By Stephanie Bauer, Editor-In-Chief
Furman students are promised a well rounded liberal arts experience. Students are not only required to take classes towards their majors, but are obligated to pursue several other to pursuer several other categories of study. This however, raises a serious question: How strict are the standards for creating such general education requirements?
At Furman there are two types of requirements: core requirements and global awareness requirements. Courses cannot fulfill two of the same type of requirement but one course can meet one core and one global awareness requirement.
Faculty members use a computer system cleverly called the “Course Proposal System” to propose new courses and revise old standards.
Courses go through complicated process to gain approval. First, the course goes to the library. The library must see whether Furman has the materials to support the proposition. Next, if the course passes library inspection, it must go through its home department for approval.
If a course has connections to other departments, the proposing professor has to go to these departments for endorsements before she can officially submit her proposal. After submission, a course proposal cannot be changed.
Next, the Curriculum Committee looks at each proposed course. Made of six faculty members and two students, the curriculum committee is an elected faculty body with representatives from each division. This committee has access to proposals and meets with professors. After reviewing each proposed course, they either approve the course, moving it to the next committee, or they tell the proposing professor their qualms about the course to the proposal can be amended before it proceeds. Very few proposals get out right rejected.
“I can count on one hand the proposals outright denied in twelve years. It’s like a paper you cannot fail,” said Registrar, Brad Barron.
Once the curriculum committee passes the course on, it goes to the Academic Policy Committee (APC). This committee is made up of six faculty and two students as well. One faculty member is on both committees; this year it is Jerry Cox.

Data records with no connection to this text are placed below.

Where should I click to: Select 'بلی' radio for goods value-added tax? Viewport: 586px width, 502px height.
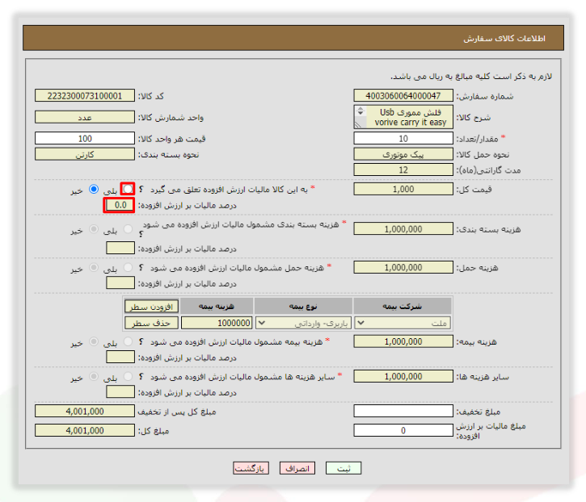point(128,189)

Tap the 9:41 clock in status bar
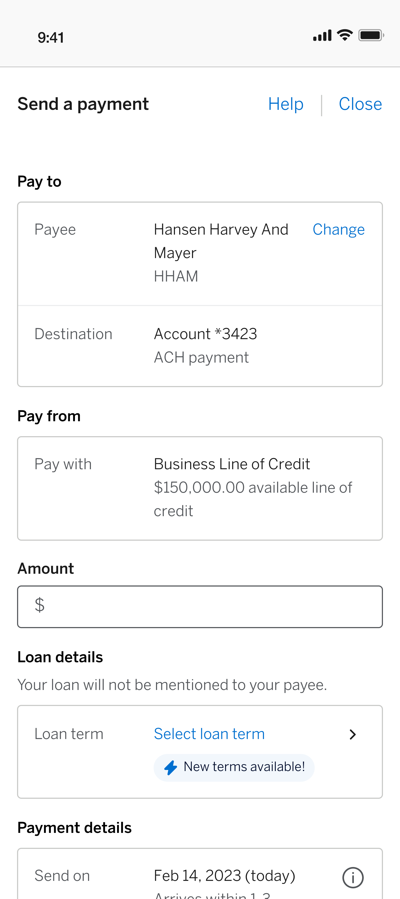coord(51,37)
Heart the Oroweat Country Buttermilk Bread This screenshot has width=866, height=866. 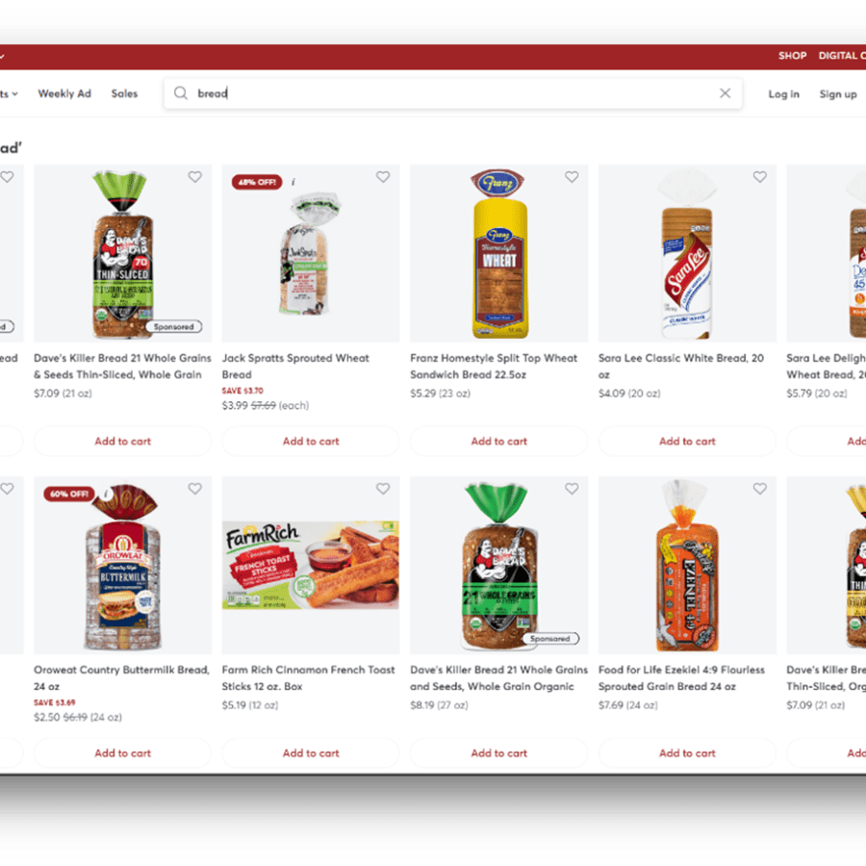(194, 489)
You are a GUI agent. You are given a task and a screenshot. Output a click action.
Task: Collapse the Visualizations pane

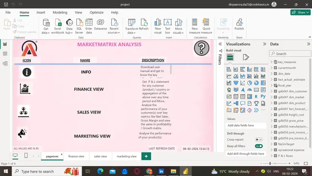click(x=264, y=44)
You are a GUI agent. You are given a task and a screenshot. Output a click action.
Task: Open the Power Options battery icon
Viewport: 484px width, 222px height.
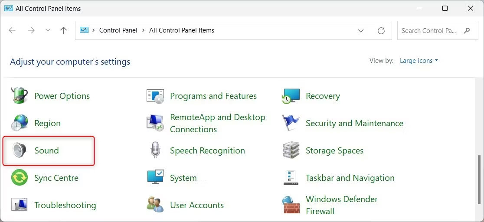pos(19,96)
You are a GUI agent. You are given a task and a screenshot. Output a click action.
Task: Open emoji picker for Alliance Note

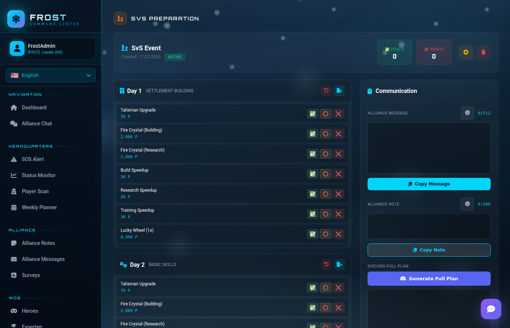(467, 204)
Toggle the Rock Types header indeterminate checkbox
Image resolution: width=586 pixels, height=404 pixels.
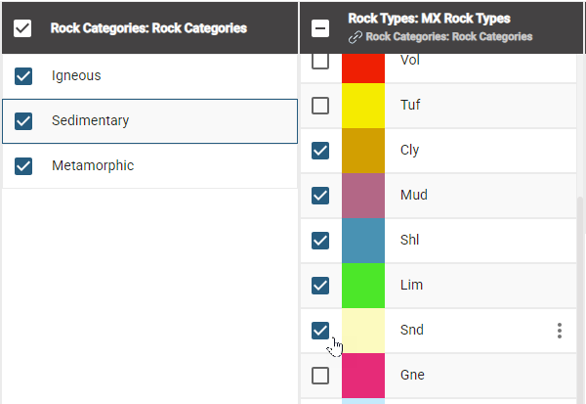point(320,28)
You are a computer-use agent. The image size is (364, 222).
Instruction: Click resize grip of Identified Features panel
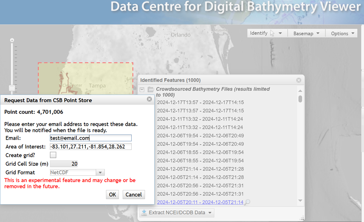(x=302, y=218)
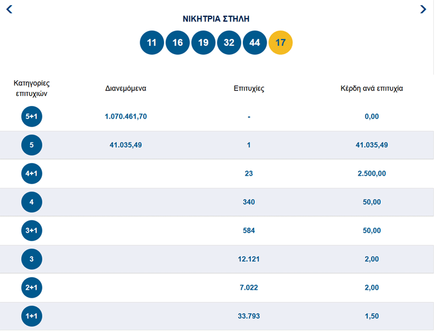
Task: Click the 33.793 winners count
Action: point(249,316)
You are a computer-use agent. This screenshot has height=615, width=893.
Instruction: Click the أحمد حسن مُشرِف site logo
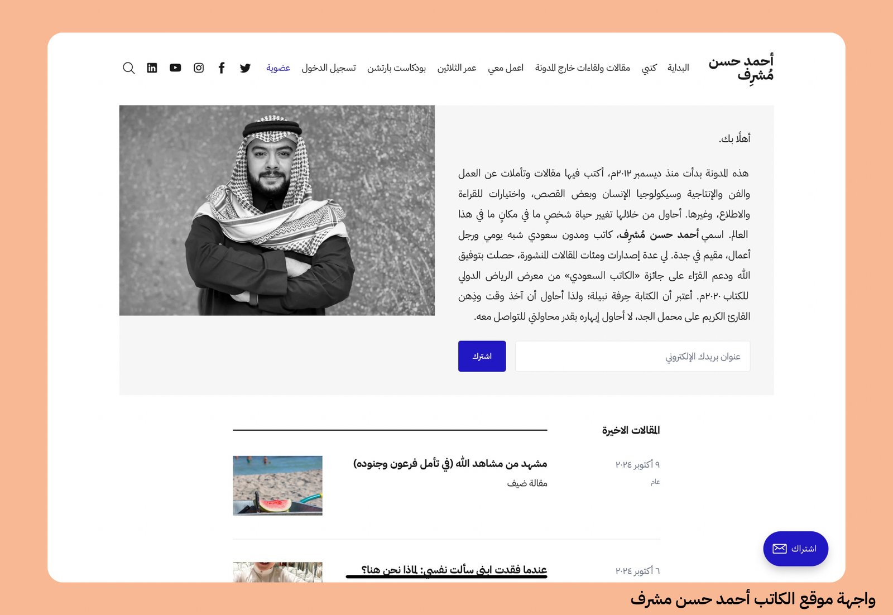pos(741,68)
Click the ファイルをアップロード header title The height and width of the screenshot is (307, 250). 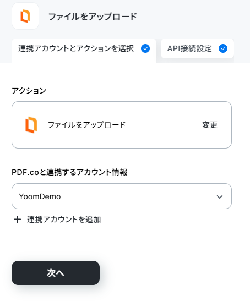click(93, 17)
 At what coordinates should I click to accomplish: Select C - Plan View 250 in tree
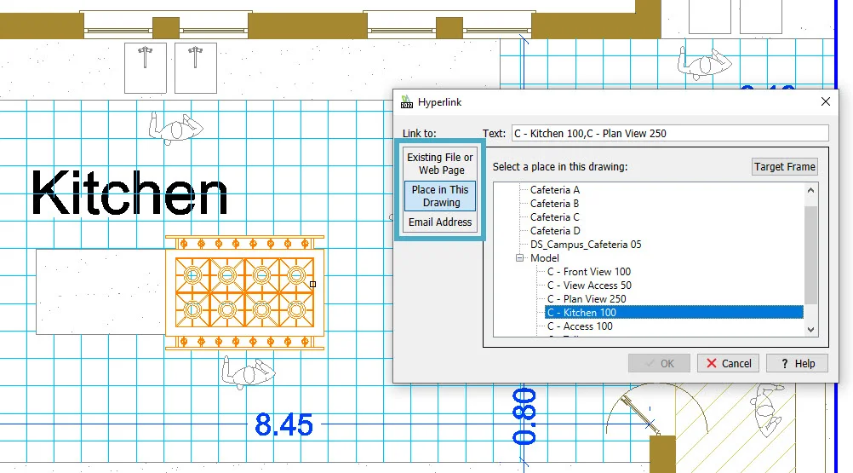point(586,299)
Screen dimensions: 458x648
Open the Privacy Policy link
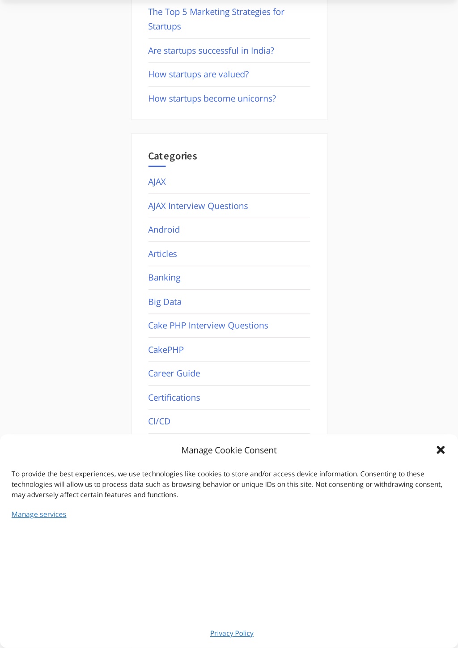coord(232,633)
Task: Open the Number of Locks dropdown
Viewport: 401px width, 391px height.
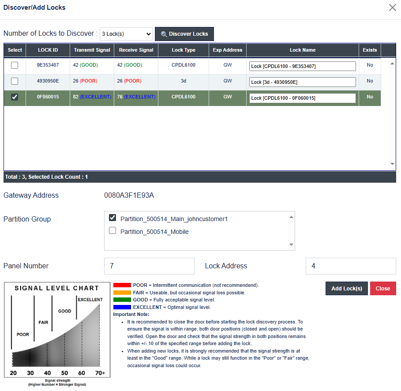Action: 126,34
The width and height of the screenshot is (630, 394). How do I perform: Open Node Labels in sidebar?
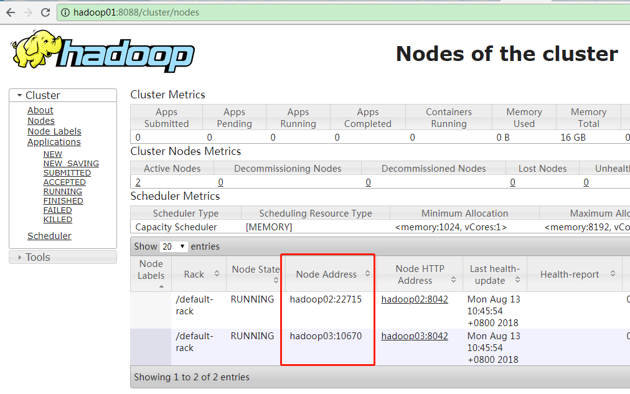[54, 131]
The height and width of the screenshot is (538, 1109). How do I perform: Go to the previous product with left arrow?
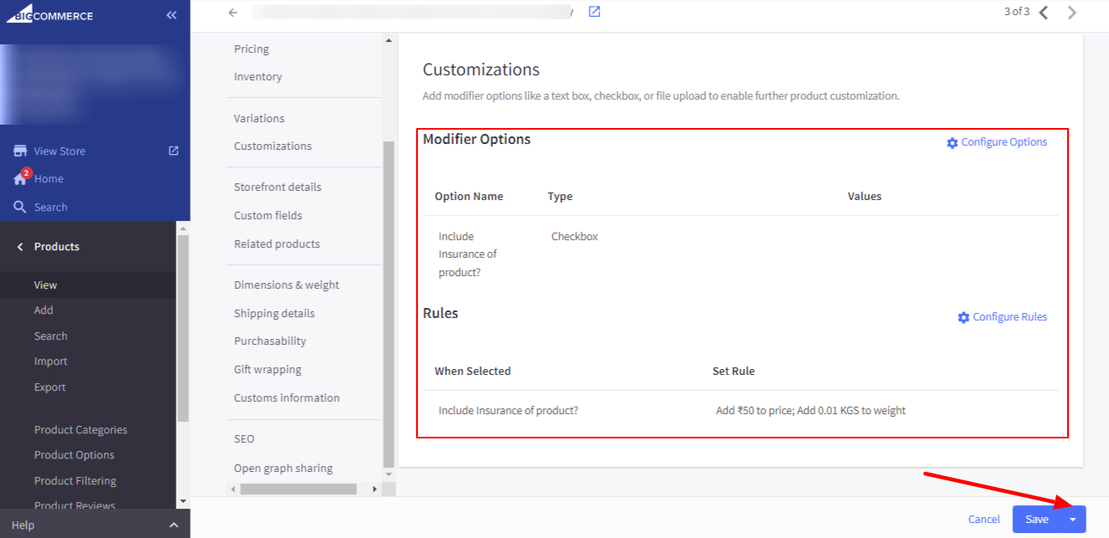tap(1042, 13)
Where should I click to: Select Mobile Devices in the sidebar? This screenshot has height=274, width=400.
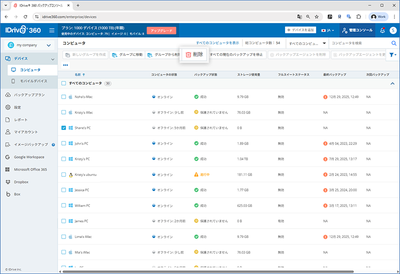click(34, 81)
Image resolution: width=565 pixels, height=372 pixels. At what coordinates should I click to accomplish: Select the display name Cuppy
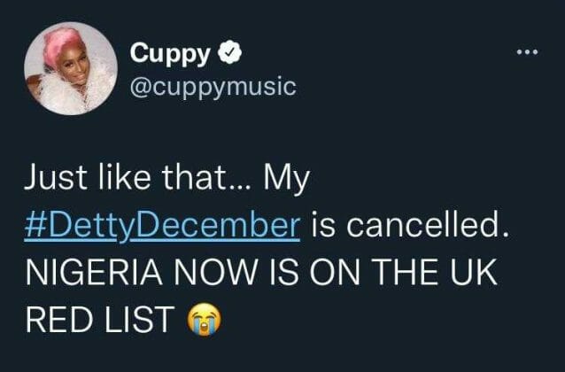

APC looks at the GER guidelines. They have a set of standard questions each proposal must answer. The questions are different for each GER. If the APC approves a course, it goes to the full faculty to vote on. If not, the proposals may be sent back to their proposing professors or outright rejected. Proposals are more likely to be rejected in this phase than the Curriculum Committee phase.
The faculty meets five times a year as a whole unit. All the course proposals are brought through this organizational body and voted on. Because there have already been seven layers to go through, almost all proposals are approved unanimously.
“Unanimous approval is standard. It’s a big deal if any of the courses are even talked about,” said Barron.
APC looks at whether or not classes meet their requirements. The problem with GERs recently has been the sheer numbers that have been approved by the APC.
According to Associate Academic Dean, Paula Gabbert, most proposed classes apply for GER credit. Those that do not are typically electives within a major.
Of the twenty most recent classes approved, ten have GERs attached. Six of the twenty are MayX classes that could not have even received GER credit.
“We keep getting more and more courses,” Barron said. “We are just throwing things on the mountain of curriculum.”
Barron explains that professors believe no one will take their course if it does not have a GER attached to it. He compares it to Furman’s cultural life program, a program where students must attend a certain number of qualified “CLP” events in order to graduate.
“If it’s a CLP, people will go, if it’s a GER people will register,” said Barron.
Dr. William Aarnes, head of the APC, notices the issue is quickly intensifying.
“As we stay consistent, there is a growing worry about staying consistent. When someone new comes in and proposes a course, we cant say ‘you cant have one because we have too many’, that’s not fair to them. Which means some sort of systemic change needs to happen,” said Aarnes.
Is this broad definition of GER affecting our liberal arts education? Aarnes discusses one of his classes, English 312, a course which he shares with Dr. Lynne Shackelford, as an example.
“We all had to rewrite our courses and I decided I’m not going to make it a TA. I’m going to make it a UQ. So you take this English course. That means you don’t take a religion or philosophy course? … I wonder,” Aarnes said.
So should Furman keep its broad GERs? Before 2008, Furman had a very structured GER system. There were specific classes in each department that fulfilled each requirement. Every student took similar classes.
“The new curriculum mirrors the old one. [However] rather than have one course to satisfy requirement, we look at what the purpose of the requirement was,” Gabbert said. “[This] broadens access to requirements.”
With the old curriculum, departments controlled most of the GERs, but now, because the new curriculum is not department specific, we have specific guidelines. Those guidelines are what APC makes sure every course meets in order to be awarded GER credit.
“We have to assess whether these courses when they are being performed are doing what they said they would,” Baron said.
A pilot study of GERs is starting in the spring to discuss these issues, Aarnes said.